An Australian woman who sued Emirates, claiming they refused to give her enough water onboard, has lost her case. She now faces staggering legal fees.
I wrote about the case earlier this year. Lina Di Falco was traveling from Melbourne to Dubai in March 2015. She claimed that she requested water on four different occasions, but flight attendants refused (they were performing other duties). Two requests were before takeoff, one before the meal service, and one after. Water was served with the meal.
After her requests for additional water were refused, she felt dizzy and stood up to use the lavatory. On her way there, she collapsed, falling upon her ankle. Although she claimed the pain was “10 out of 10” she did not visit a doctor until she returned to Australia, where she was told her ankle was broken and required surgery.

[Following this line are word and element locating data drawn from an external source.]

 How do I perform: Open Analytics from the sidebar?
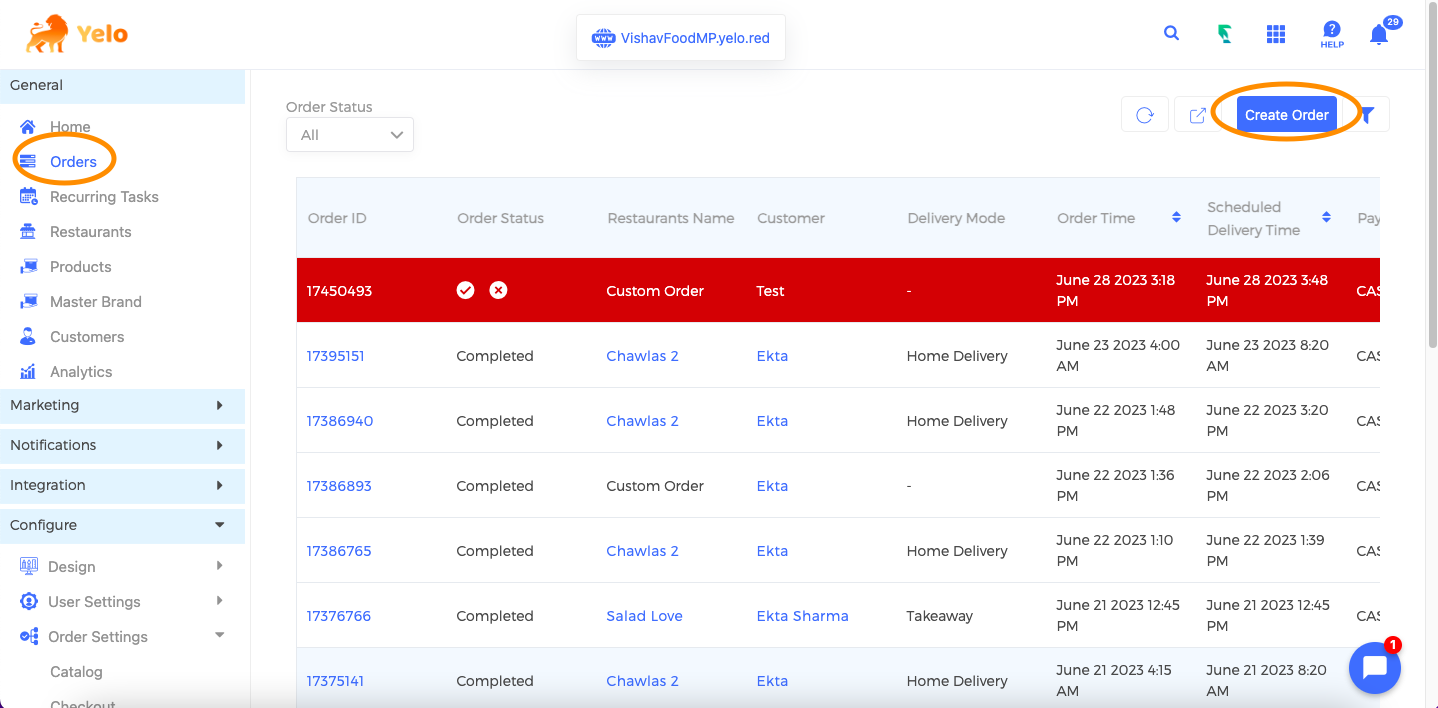coord(81,372)
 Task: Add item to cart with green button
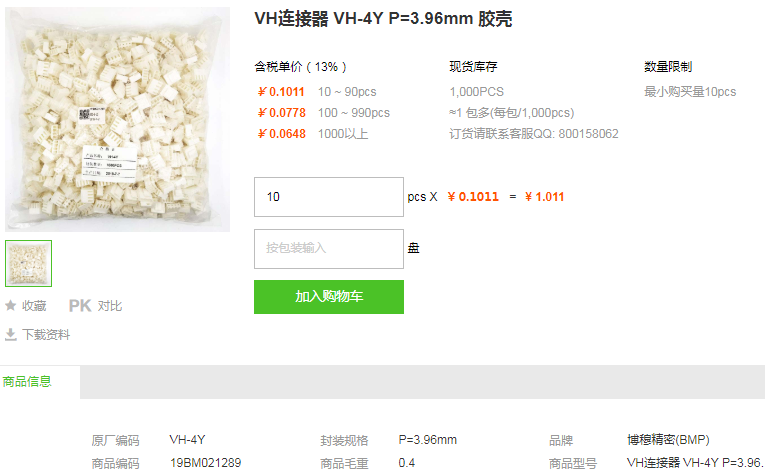(329, 297)
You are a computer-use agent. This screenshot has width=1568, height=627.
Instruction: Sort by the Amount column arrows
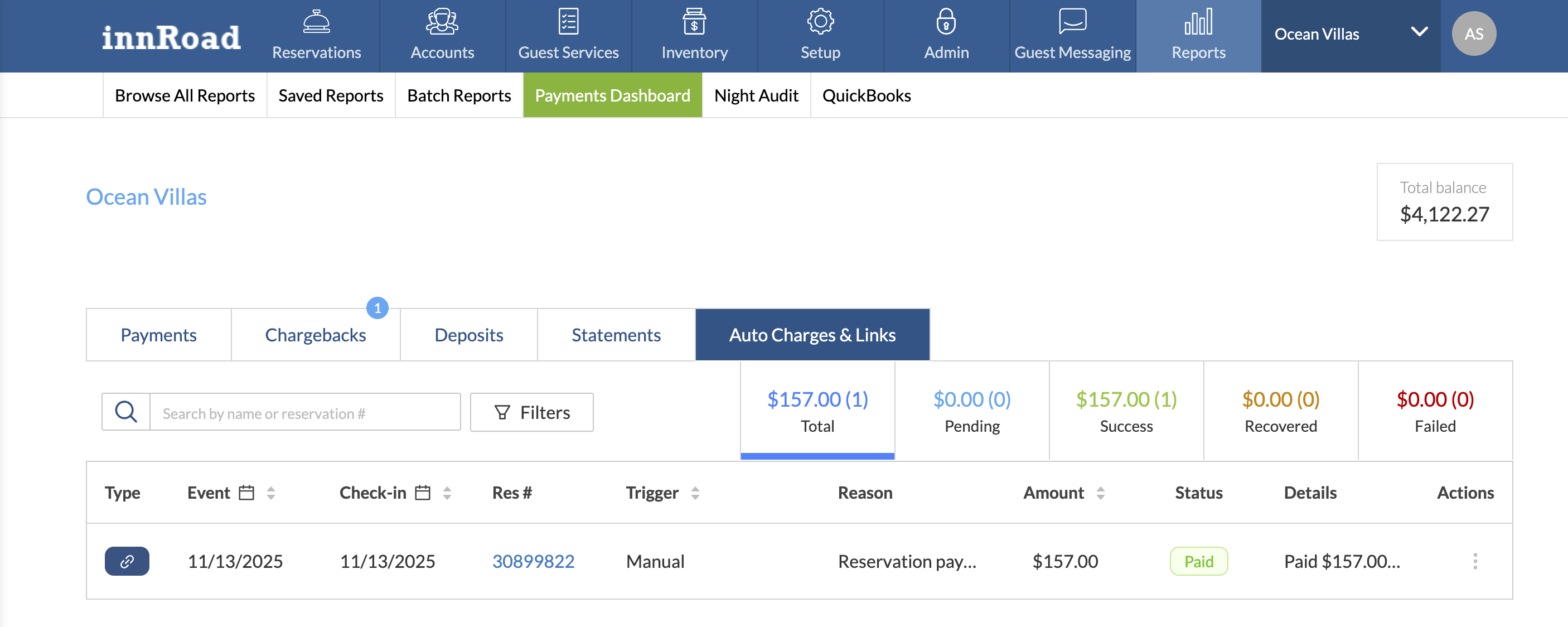tap(1100, 493)
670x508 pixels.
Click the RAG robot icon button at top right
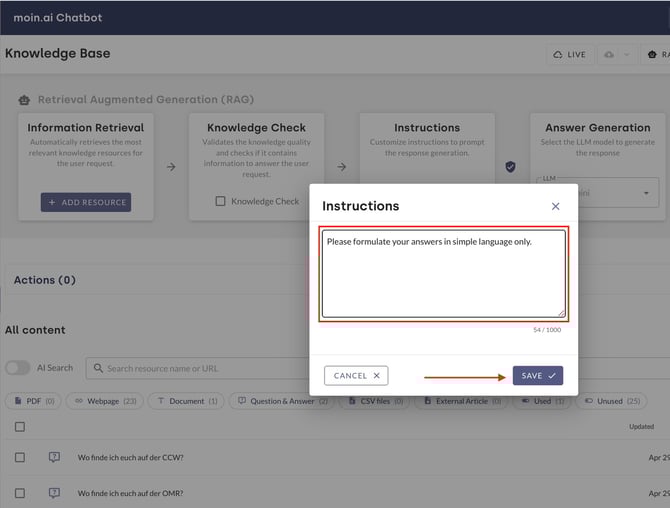coord(656,54)
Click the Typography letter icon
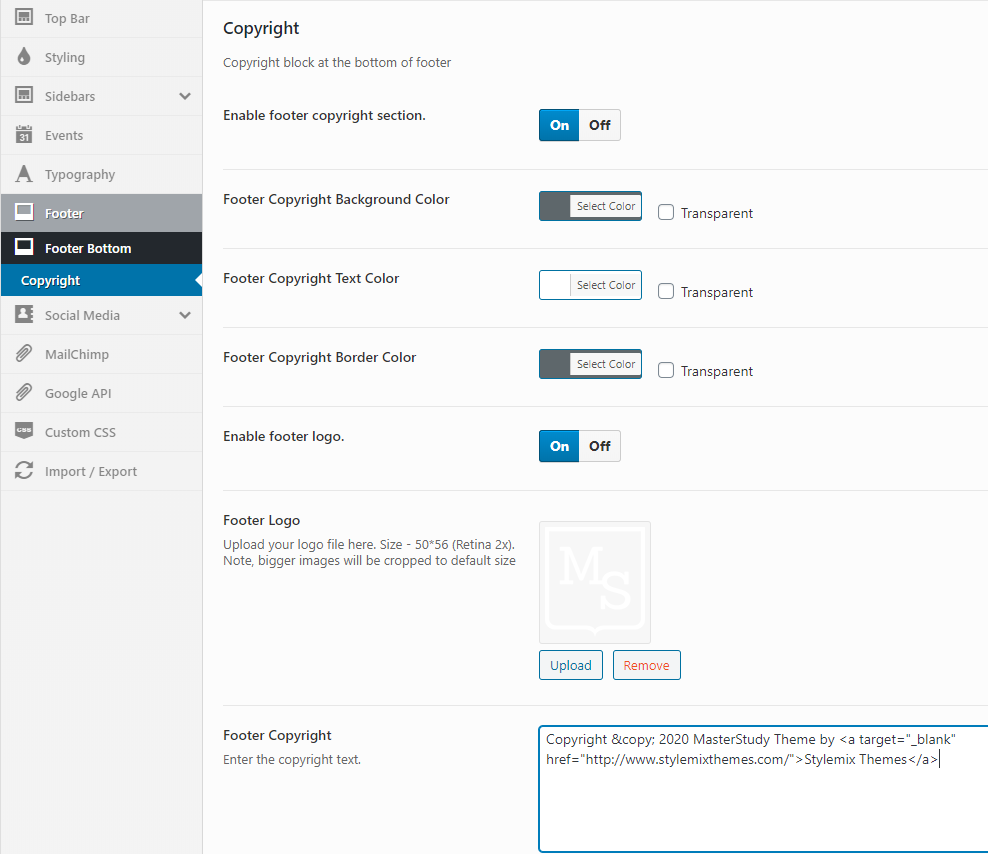 click(24, 174)
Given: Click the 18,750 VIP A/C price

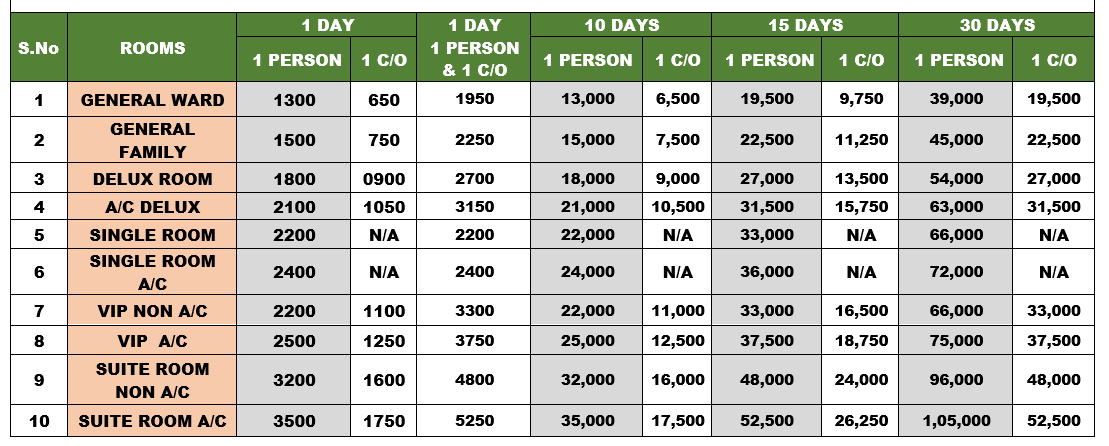Looking at the screenshot, I should pos(861,339).

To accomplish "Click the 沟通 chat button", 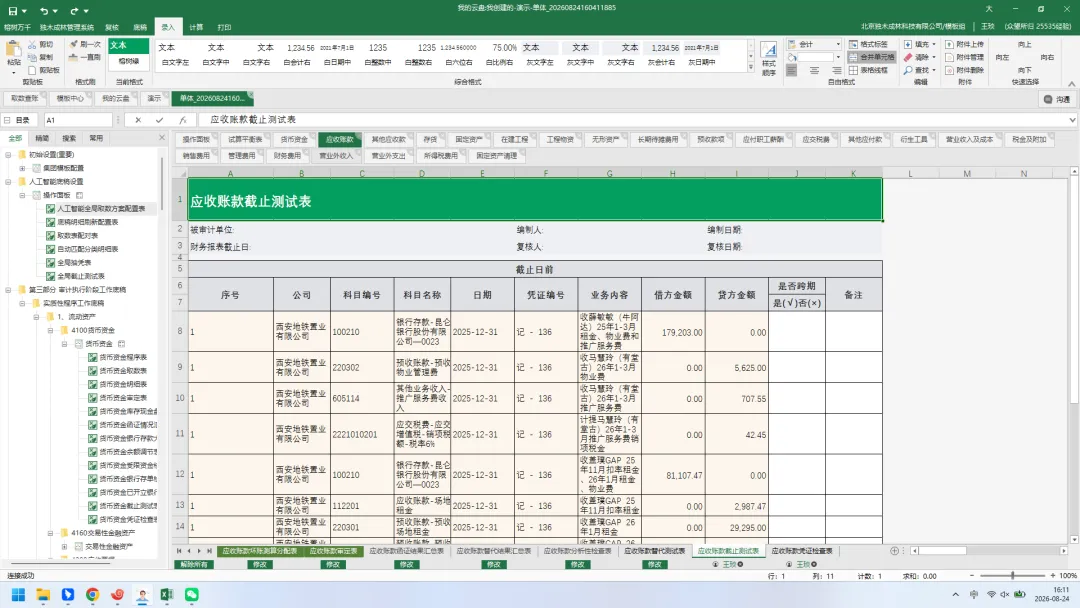I will tap(1057, 99).
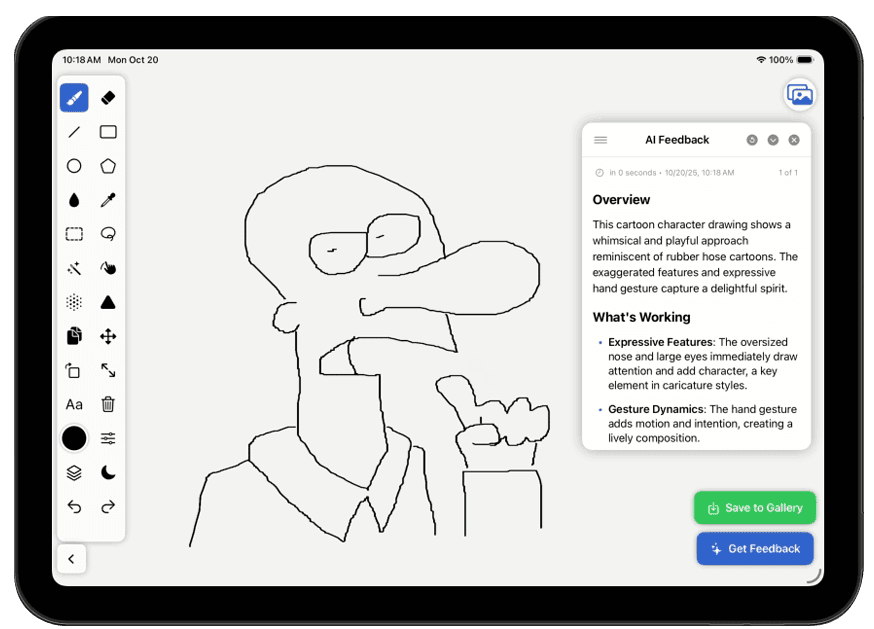Click the trash can delete icon
This screenshot has height=629, width=874.
click(x=108, y=404)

She told the Victoria Supreme Court that as a result, her marriage broke, she withdrew from friends, can no longer gardens or exercise and has thus gained weight, and now suffers from depression.
In defense, Emirates argued that it never denied Di Falco water. Rather, it was unable to immediately grant her request due to superseding flight tasks. Emirates added that it offered a water fountain onboard its A380 (Di Falco claimed she was unaware of it). Flight attendants also helped her back to her seat after her fall and provided her a large bottle of water.
Justice Jacinta Forbes sided with Emirates, holding that the carrier had no liablity.
At one point in her opinion, she found it “unusual” to make so many requests for water and faulted the plaintiff for never using her flight attendant call button.
I find that it was usual practice to provide water on request to passengers. I accept that this was qualified by competing demands on attendants’ time. Competing demands commonly presented, particularly during pre-departure when the first two requests were made, and during service when the third and fourth requests were made.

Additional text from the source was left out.